▸ Exercise instructions
Each entry below is to be given again word for word, with no pictures.

Data items
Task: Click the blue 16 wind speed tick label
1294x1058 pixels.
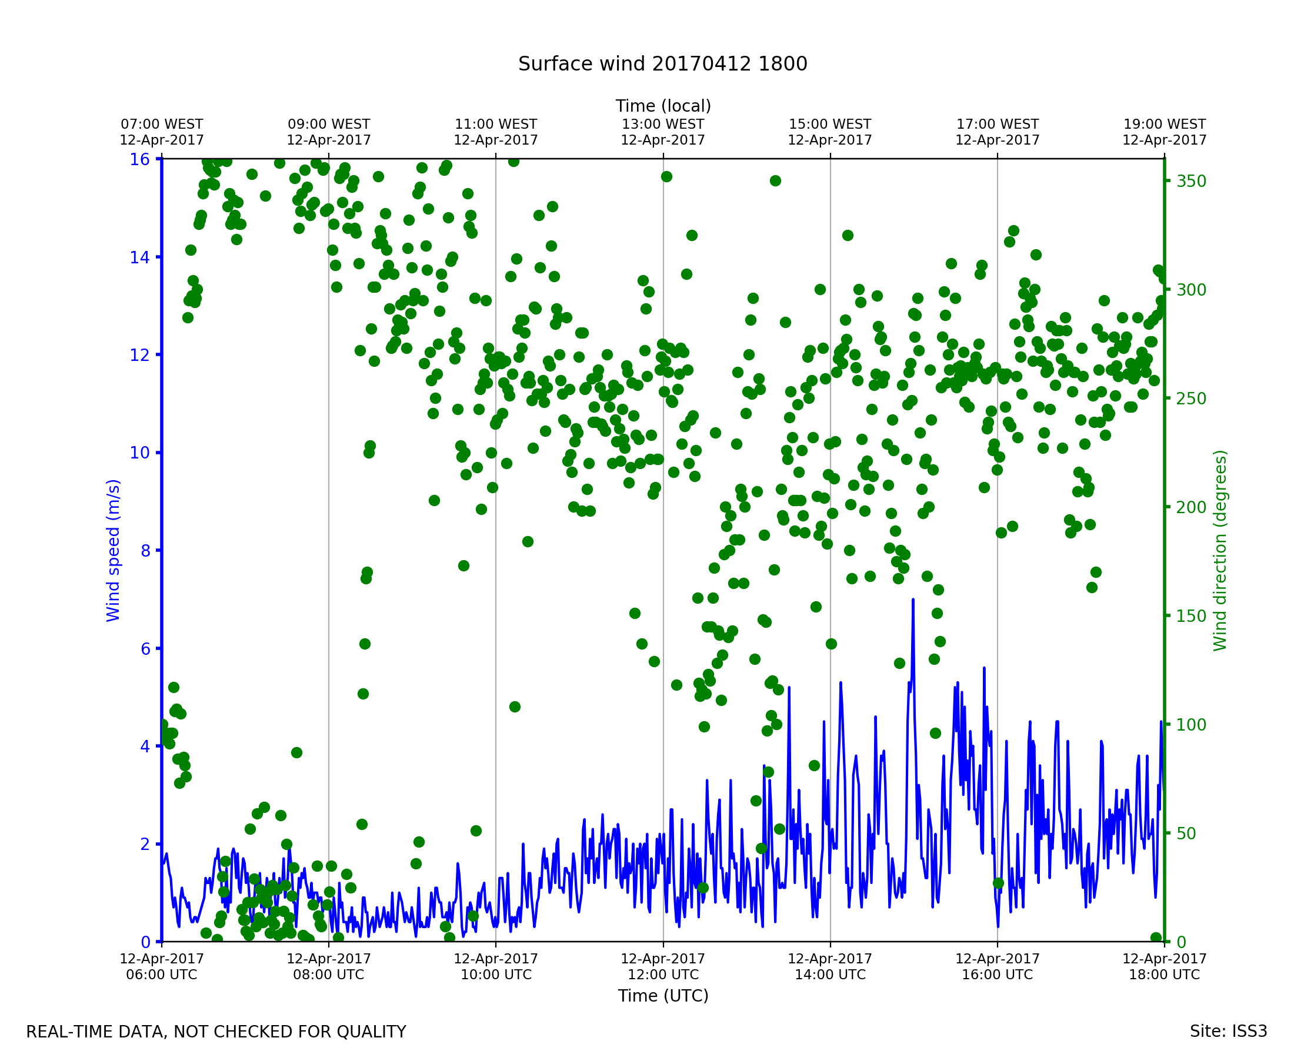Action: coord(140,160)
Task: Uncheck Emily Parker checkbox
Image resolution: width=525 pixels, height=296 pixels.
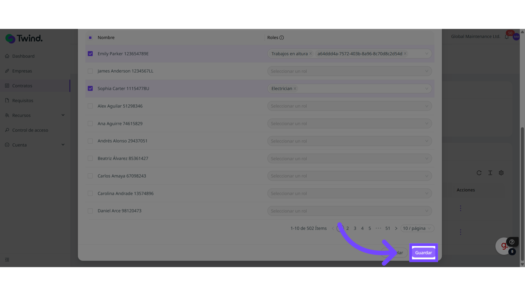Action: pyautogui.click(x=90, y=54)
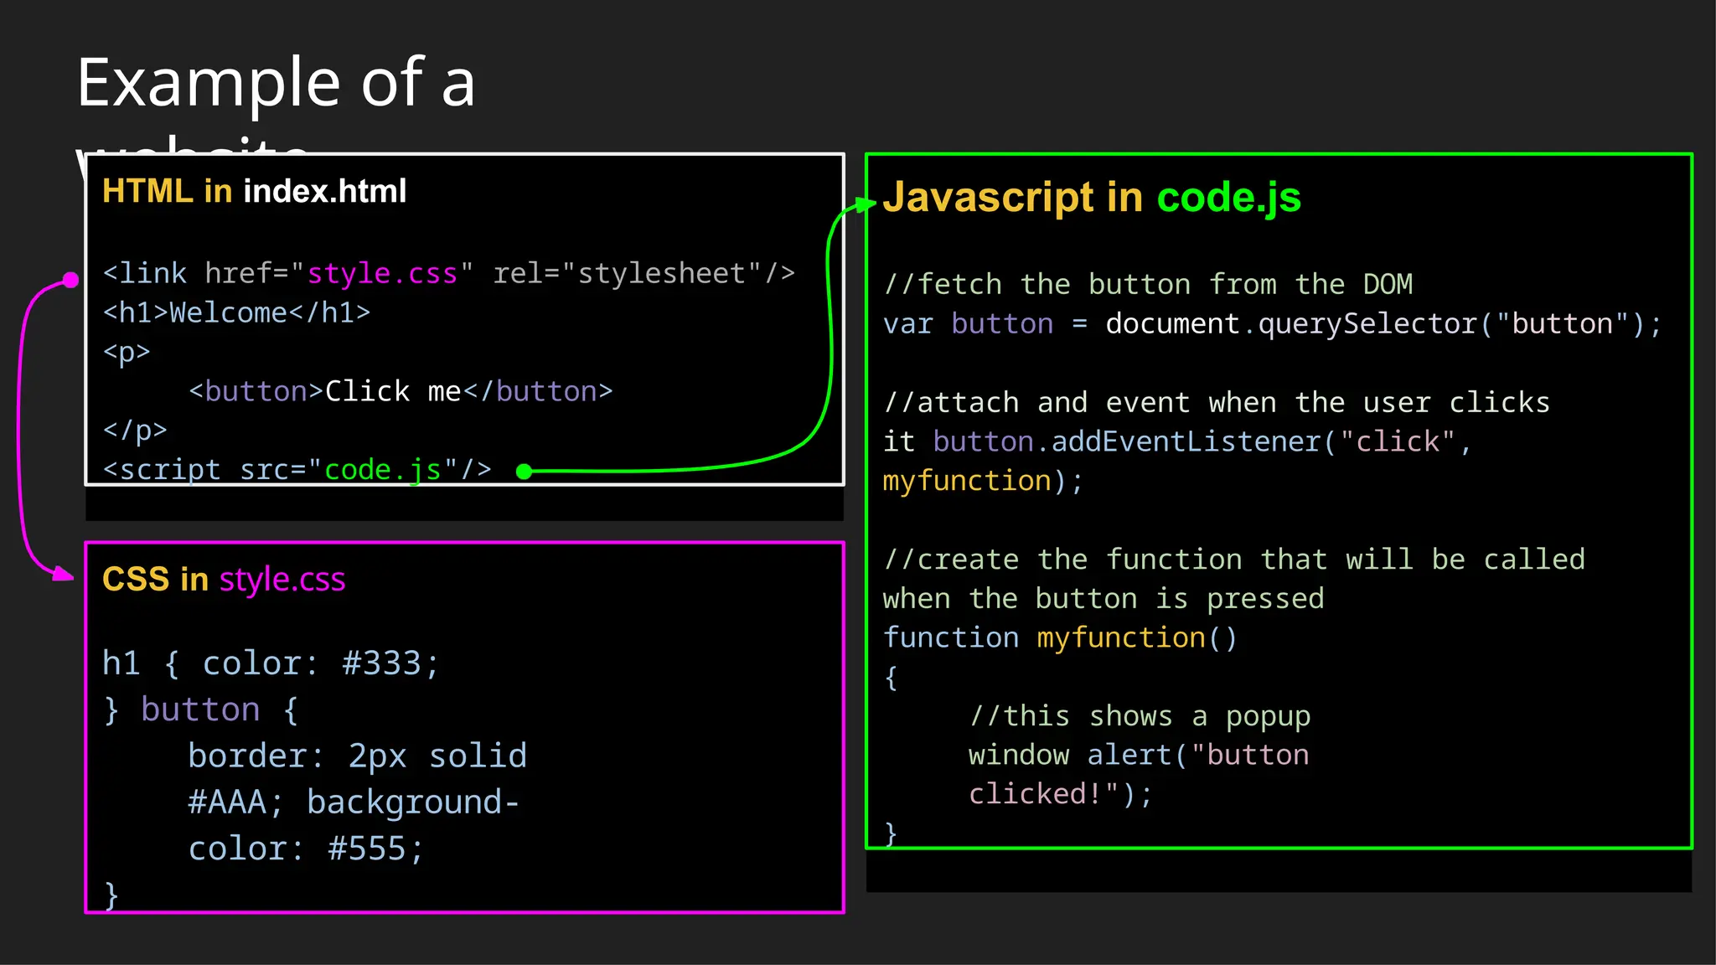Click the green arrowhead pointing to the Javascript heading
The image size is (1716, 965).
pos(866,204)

▸ Response to this task
Task: Click the blue 16 wind speed tick label
1294x1058 pixels.
Action: coord(140,160)
Task: Uncheck Emily Parker checkbox
Image resolution: width=525 pixels, height=296 pixels.
Action: pyautogui.click(x=90, y=54)
Click the green arrowhead pointing to the Javascript heading
The image size is (1716, 965).
pos(866,204)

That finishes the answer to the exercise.